How to read this demo

  • Active-care bridge benchmark asks what a narrower active-care bridge quantity is worth at current replacement prices when scaled to the under-5 population.
  • Annual-hours childcare account asks what a broader household-production quantity is worth at transparent hourly replacement-price layers.
  • Short-run canonical asks what price clears if unpaid care enters the current paid market with fixed supply shape.
  • Medium-run sensitivity asks what happens if marketization also expands paid-care capacity and raises provider costs.
  • Diagnostics / audit ask how much support quality, fit stability, and decomposition quality readers should trust.

National childcare benchmarks

Latest benchmark year: 2022 in the checked-in demo outputs. These are partial-equilibrium accounting benchmarks, not marketization forecasts.
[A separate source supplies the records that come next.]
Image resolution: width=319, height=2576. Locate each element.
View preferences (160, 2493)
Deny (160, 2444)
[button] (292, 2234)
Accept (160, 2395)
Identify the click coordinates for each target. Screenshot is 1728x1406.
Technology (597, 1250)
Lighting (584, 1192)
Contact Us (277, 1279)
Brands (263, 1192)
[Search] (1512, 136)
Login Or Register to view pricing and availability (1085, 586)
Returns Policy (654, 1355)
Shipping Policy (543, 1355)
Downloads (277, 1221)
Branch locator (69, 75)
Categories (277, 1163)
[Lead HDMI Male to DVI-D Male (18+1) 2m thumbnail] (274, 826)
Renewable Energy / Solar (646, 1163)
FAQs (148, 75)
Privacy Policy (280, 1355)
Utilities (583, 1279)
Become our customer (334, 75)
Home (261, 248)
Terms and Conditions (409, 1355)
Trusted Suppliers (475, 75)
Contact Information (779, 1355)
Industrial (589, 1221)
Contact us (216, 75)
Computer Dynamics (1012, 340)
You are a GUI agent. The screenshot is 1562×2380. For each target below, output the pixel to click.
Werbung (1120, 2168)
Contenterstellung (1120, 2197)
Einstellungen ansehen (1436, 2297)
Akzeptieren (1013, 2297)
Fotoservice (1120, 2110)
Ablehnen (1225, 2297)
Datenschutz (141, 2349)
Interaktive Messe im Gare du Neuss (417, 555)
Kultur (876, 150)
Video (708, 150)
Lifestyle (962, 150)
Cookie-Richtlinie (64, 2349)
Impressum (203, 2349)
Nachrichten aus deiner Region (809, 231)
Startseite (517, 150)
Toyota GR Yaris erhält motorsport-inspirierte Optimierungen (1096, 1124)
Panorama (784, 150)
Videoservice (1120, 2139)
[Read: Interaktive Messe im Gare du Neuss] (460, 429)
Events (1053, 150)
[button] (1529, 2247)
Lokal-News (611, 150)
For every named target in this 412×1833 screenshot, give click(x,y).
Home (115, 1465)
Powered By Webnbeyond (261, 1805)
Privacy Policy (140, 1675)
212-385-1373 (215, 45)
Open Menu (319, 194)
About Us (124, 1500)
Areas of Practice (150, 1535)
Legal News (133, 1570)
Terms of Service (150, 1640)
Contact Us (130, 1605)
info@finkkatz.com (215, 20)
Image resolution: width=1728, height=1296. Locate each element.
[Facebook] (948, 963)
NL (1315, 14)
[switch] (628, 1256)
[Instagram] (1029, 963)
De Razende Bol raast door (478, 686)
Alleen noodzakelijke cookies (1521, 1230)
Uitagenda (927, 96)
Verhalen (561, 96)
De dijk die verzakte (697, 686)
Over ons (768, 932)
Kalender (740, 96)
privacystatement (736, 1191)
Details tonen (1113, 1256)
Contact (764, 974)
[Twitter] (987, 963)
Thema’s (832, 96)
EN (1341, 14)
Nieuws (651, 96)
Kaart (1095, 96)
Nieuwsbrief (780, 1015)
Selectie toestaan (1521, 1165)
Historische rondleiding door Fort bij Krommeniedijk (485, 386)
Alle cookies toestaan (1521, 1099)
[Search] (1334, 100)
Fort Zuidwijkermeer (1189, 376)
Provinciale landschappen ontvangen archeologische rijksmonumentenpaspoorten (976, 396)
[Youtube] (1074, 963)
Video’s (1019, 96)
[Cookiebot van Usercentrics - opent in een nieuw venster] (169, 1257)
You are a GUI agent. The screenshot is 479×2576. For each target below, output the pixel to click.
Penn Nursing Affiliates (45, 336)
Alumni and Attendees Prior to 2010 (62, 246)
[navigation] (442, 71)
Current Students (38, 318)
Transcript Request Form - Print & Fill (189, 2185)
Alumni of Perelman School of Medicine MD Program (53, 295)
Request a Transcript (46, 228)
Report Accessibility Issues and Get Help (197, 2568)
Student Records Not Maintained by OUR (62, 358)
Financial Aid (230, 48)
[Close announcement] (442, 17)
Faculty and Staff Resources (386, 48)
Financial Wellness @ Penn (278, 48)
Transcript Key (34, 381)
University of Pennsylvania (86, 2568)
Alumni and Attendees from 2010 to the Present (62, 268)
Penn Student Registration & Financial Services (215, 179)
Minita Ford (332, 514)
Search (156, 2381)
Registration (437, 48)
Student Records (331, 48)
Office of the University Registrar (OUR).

active-care bridge benchmark value = annual replacement price × active-care bridge quantity
annual-hours account value = hourly replacement price × unpaid annual childcare hours

The two benchmarks are intentionally different:

  • The active-care bridge benchmark keeps the narrower bridge quantity explicit as a benchmark object.
  • The annual-hours childcare account is broader because it keeps active household care, active nonhousehold care, and supervisory care explicit.

Both preferred benchmarks use a direct-care-equivalent price layer rather than the raw gross market price. The gross market price is retained as an upper valuation layer, and a specialist-wage layer is reported alongside it. The direct-care adjustment removes a pooled non-direct residual, but it does not separately identify facilities, meals, advertising, transport, administration, profits, or market power. The separate marketization solver keeps using the narrower active-care bridge quantity scaled to the under-5 population; that bridge is not the annual-hours account quantity object, and it is not an under-5-only ATUS time slice.

The annual benchmark series are generated by python -m unpriced.cli report. The current output artifact is outputs/reports/childcare_satellite_account.json, which contains both benchmark methodologies.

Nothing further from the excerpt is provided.